(REQUIRED ACTION) Please retype the records below exactly, leaving out any pictures.

Stored data
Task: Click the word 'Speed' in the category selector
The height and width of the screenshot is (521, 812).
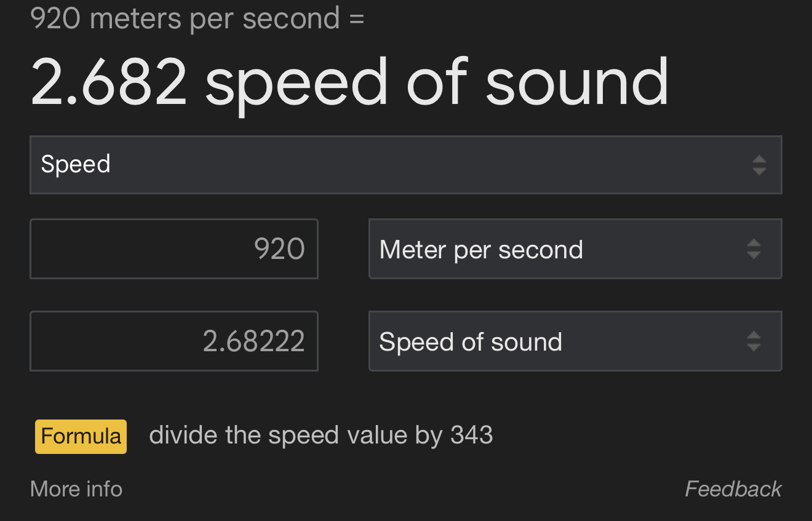Action: point(76,164)

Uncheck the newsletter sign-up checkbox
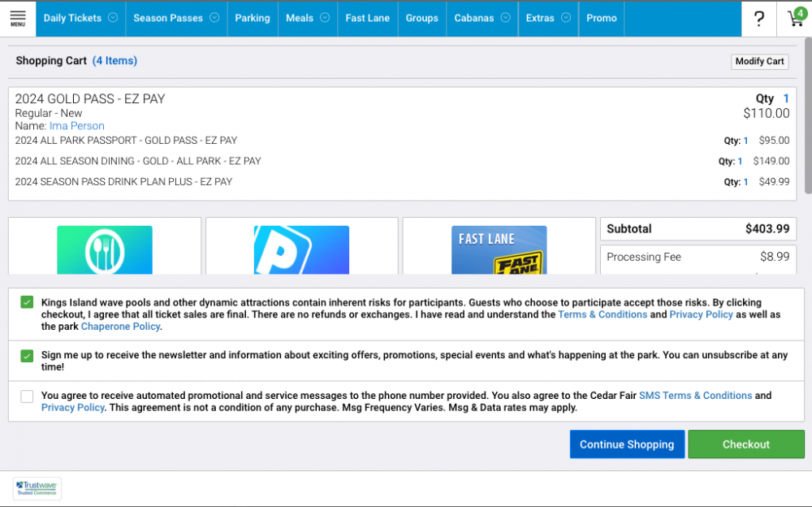point(27,356)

(TASK RESPONSE)
Task: Click the word 'Speed' in the category selector
The height and width of the screenshot is (521, 812).
Action: point(76,164)

Uncheck the newsletter sign-up checkbox
point(27,356)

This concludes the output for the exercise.